DAVID LINDSLEY  

ENGINEER AND AUTHOR

My first textbook was Boiler Control Systems published by McGraw-Hill. Now out of print, the book can still be bought second hand. (And in case you are interested, I still have a few copies I could sell - just email me!) the second technical book that I wrote was Power Plant Control and Instrumentation (ISBN: 978-0852967652). It was published in 1999 by the Institution of Electrical Engineers (now the Institution of Engineering and Technology).

the books generally avoided getting to grips with actual systems hardware - which could be pneumatic, analogue electronic or computer-based - but describe the underlying principles which remain fundamentally unchanged. (I know that, over the past 20-30 years, developments like combined-cycle plant have emerged, and the second book does pick up on this fact.)




FICTION ... AND TEXTBOOKS TOO!

My first novel, Far Point, featured engineer Dan Foster investigating the cause of an explosion at a power station in China. His work uncovers corruption at the highest levels in Government. Oh, and on the way he falls in love!

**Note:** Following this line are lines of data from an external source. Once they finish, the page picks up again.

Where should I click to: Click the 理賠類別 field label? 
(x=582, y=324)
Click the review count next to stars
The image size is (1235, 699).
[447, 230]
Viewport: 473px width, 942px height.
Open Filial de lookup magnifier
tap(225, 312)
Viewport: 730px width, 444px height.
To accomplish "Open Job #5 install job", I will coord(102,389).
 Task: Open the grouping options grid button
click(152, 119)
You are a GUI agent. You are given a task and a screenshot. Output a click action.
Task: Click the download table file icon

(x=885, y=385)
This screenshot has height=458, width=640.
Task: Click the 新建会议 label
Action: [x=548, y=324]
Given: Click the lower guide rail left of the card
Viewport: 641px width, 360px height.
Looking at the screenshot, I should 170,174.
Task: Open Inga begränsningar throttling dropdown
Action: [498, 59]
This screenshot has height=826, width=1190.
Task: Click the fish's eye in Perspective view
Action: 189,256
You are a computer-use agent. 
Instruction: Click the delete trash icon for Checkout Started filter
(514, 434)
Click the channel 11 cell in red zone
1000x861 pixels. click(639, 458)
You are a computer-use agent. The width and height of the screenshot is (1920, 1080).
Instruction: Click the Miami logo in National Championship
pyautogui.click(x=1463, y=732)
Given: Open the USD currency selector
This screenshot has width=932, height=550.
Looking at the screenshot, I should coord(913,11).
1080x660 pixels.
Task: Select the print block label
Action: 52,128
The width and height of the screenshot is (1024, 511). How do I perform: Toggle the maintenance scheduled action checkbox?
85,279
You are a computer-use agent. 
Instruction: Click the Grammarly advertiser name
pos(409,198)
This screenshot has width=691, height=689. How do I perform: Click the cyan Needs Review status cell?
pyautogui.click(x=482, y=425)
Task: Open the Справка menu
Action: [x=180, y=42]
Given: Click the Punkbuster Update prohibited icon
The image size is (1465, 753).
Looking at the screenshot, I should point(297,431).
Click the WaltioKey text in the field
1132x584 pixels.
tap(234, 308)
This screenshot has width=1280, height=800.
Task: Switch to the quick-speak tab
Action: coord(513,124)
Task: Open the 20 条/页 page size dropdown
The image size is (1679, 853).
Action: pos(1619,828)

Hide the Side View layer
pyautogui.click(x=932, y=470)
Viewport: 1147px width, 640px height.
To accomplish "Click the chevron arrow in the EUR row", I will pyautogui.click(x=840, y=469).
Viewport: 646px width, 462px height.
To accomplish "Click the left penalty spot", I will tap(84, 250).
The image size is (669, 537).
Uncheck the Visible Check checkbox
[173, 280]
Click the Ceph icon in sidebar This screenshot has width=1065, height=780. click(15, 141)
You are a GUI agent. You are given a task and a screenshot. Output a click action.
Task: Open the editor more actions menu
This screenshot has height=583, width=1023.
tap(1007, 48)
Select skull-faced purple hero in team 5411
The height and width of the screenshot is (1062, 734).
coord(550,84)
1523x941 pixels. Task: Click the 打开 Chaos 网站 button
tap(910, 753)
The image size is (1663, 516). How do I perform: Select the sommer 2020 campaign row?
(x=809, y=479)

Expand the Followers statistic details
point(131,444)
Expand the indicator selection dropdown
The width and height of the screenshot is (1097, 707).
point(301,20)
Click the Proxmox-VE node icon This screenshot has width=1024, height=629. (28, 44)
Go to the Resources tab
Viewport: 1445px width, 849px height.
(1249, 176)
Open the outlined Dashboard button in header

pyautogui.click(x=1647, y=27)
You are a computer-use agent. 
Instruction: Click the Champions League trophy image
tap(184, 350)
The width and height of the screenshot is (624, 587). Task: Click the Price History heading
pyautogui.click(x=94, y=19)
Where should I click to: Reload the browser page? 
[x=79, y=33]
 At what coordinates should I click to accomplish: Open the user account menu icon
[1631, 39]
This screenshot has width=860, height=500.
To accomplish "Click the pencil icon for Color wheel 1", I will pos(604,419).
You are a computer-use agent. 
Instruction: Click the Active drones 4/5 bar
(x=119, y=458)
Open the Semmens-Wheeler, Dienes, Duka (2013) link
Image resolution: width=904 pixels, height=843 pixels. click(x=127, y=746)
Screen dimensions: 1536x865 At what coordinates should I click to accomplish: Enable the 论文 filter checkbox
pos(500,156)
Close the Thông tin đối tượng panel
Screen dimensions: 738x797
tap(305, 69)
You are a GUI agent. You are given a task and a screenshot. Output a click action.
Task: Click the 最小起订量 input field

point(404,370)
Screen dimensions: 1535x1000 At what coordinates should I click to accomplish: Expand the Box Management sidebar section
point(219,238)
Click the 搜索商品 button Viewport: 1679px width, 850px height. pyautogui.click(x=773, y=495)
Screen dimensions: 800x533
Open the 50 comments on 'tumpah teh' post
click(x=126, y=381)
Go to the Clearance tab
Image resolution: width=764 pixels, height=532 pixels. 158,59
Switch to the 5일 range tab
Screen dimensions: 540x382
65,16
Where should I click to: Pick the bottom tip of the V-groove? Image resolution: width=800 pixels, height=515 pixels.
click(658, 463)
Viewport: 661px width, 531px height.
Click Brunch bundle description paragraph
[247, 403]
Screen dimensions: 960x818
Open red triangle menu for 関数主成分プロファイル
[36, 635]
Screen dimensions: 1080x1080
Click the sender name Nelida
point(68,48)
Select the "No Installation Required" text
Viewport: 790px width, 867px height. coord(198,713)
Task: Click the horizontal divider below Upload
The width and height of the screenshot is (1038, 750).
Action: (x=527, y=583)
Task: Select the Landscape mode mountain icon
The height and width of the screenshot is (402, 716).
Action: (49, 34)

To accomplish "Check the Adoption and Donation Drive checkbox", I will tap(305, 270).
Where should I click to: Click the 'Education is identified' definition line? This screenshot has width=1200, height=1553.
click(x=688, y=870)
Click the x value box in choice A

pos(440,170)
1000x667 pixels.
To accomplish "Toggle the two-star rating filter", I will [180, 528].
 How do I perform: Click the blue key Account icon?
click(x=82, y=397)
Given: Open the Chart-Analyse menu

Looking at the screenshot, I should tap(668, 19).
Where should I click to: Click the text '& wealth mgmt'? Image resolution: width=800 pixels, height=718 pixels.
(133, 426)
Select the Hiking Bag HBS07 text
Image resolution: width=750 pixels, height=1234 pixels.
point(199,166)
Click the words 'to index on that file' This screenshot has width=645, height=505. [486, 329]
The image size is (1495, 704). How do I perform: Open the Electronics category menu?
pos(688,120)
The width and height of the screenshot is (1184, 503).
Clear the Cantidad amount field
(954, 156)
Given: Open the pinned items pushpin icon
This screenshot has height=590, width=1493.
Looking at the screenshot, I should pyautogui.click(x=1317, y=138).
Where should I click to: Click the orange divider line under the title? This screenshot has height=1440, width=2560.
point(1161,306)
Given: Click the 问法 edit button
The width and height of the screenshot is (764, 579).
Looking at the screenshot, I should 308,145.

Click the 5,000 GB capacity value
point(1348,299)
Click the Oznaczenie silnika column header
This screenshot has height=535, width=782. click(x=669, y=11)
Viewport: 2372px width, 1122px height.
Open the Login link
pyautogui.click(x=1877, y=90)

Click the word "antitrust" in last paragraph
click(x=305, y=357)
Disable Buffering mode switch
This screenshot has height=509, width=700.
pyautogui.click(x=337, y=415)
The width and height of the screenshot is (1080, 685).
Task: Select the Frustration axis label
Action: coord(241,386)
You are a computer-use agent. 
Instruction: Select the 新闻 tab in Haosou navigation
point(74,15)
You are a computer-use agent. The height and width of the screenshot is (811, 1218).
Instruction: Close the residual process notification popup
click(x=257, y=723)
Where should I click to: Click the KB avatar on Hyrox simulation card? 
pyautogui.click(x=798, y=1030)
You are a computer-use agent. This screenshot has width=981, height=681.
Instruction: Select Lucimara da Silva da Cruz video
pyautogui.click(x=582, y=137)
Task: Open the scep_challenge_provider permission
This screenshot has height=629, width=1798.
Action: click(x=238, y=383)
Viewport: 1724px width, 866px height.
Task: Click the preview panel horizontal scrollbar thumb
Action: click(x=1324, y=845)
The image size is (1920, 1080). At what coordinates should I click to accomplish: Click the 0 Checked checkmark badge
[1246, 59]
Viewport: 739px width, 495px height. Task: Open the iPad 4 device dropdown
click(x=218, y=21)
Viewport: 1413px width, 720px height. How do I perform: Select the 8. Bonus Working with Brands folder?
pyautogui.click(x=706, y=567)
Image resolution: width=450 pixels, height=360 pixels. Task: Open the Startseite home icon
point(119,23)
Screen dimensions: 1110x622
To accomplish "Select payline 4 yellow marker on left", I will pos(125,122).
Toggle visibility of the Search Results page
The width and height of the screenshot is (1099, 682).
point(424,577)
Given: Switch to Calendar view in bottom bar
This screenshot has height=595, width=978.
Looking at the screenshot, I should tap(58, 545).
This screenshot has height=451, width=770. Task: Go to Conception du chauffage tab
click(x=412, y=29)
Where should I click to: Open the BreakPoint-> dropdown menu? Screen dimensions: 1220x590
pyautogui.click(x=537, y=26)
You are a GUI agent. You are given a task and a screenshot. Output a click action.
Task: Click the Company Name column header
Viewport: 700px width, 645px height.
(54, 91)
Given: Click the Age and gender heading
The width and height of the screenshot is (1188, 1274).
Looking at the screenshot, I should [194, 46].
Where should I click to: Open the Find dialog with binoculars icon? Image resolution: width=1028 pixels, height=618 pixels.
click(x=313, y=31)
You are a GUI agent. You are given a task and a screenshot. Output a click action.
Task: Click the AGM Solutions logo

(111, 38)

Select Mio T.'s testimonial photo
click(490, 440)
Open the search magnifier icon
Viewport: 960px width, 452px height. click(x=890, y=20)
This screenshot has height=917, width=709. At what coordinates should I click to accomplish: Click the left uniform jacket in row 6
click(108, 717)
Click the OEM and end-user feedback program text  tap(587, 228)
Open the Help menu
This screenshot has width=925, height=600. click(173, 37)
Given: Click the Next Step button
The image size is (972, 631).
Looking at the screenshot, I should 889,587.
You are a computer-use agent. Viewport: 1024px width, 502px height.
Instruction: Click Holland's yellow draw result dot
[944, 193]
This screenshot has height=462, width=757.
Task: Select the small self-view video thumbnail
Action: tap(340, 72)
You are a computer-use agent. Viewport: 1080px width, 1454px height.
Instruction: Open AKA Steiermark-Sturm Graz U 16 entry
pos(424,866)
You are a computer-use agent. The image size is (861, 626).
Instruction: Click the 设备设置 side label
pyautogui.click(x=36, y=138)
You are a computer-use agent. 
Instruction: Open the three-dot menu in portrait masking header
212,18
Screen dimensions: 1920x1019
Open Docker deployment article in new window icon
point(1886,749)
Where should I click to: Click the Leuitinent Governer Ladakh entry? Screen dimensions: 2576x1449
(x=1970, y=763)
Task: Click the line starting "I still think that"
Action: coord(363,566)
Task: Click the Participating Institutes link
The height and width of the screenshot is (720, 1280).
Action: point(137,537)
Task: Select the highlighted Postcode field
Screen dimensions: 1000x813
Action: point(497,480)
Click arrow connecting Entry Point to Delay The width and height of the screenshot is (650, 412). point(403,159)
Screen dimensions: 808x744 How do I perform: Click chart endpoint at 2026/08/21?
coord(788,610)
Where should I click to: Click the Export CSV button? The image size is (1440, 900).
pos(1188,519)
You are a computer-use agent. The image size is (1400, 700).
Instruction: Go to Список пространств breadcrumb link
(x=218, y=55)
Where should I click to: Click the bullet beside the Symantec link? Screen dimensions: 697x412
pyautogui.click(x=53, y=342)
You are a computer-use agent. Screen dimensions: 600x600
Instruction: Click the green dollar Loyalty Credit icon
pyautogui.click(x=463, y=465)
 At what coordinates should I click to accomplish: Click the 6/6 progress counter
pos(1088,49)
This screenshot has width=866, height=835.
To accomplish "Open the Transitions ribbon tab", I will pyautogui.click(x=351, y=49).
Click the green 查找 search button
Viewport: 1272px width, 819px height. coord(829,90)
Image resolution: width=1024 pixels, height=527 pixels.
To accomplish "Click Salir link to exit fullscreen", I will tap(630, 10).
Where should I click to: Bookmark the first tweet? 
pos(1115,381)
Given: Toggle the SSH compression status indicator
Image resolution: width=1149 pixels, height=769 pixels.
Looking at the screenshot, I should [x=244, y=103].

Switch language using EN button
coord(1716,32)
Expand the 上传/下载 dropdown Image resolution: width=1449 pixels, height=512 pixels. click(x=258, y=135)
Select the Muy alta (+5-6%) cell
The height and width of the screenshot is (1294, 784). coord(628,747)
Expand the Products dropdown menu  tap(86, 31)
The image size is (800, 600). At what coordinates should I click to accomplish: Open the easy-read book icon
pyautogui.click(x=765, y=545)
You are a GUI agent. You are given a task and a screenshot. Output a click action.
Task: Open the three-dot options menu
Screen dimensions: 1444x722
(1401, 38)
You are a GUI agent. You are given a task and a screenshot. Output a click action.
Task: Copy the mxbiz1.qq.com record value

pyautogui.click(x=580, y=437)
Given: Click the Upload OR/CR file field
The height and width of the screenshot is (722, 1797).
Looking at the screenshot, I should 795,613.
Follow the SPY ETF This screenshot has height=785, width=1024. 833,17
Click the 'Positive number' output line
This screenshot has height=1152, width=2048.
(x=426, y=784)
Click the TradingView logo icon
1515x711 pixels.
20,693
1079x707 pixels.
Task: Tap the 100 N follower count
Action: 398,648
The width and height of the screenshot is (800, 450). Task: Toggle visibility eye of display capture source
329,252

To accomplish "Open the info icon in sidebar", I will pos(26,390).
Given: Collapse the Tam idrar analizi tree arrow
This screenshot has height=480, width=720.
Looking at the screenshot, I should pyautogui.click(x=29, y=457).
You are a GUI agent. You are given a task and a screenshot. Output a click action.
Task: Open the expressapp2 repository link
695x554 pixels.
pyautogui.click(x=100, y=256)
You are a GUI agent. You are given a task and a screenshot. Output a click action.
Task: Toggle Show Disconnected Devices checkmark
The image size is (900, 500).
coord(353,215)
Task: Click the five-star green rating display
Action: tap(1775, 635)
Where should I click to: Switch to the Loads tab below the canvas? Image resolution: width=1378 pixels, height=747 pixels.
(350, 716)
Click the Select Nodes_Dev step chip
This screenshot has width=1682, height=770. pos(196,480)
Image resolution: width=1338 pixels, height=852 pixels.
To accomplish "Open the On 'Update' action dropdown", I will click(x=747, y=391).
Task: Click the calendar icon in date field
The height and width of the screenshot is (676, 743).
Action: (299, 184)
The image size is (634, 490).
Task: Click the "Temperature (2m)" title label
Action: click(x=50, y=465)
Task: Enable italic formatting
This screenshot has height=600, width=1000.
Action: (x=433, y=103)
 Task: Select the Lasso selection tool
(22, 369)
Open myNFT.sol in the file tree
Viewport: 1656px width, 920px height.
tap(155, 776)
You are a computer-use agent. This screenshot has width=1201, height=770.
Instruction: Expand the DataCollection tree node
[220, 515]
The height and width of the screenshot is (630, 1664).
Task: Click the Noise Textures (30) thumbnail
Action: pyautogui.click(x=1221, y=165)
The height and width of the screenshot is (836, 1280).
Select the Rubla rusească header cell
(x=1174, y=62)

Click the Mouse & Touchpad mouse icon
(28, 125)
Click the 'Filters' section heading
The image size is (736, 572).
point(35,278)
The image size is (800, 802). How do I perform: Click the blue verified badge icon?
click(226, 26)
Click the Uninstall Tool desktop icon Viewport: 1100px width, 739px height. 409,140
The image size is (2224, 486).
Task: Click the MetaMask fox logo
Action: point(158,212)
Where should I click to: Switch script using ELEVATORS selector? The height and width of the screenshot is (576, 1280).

The technical side and some of the characters were loosely based on actual incidents and people that I had encountered during my working life. I tried to build human interest into a story that revolved round pretty complex technical issues; who would have thought you could write a novel around pseudo-random binary signals, cross-correlators, transistor latch-up and the like! But when you read a book by Kathy Reichs, the intense technical - in her case forensic medical - detail are not intrusive. One reviewer of Far Point said it was “full of technical details, but written so that your eyes don’t glaze over”, so perhaps I succeeded.


I was over the moon when ‘Far Point’ won a £1,000 prize in the Engineering Media Awards competition in 2006!

My second novel, called The Darkfall Switch, has been published as a hardback by Hale Books. In it, good old Dan Foster gets to work investigating the cause of a massive power blackout that hits Southern England. He discovers that a young hacker in America has stumbled across a complex trigger with a sinister purpose. This time the action takes place in London, Connecticut and Colorado.

Coincidentally, the plot mirrors the incident that brought down an Iranian power station in 2010. The Stuxnet Trojan worked via a memory stick; in Darkfall the disasters are brought about via an external link. But in both cases the perpetrators are not simple hackers: they are government agencies!

My aim has always been to show the engineering profession as being exciting and rewarding, and that engineers are far from being dull geeks. In this book I have tried to get into the complex emotional issues that drive and motivate Dan Foster.


I have now published my third novel, BLIND TO DANGER. The story is set in India and involves Dan helping a lawyer whose career and life have been destroyed by a huge multi-national energy corporation which is trying to wriggle out of admitting responsibility for a serious accident. So it’s full circle: back to involvement with the law and lawyers and back to greed, corruption and financial people getting in the way of engineering! What fun!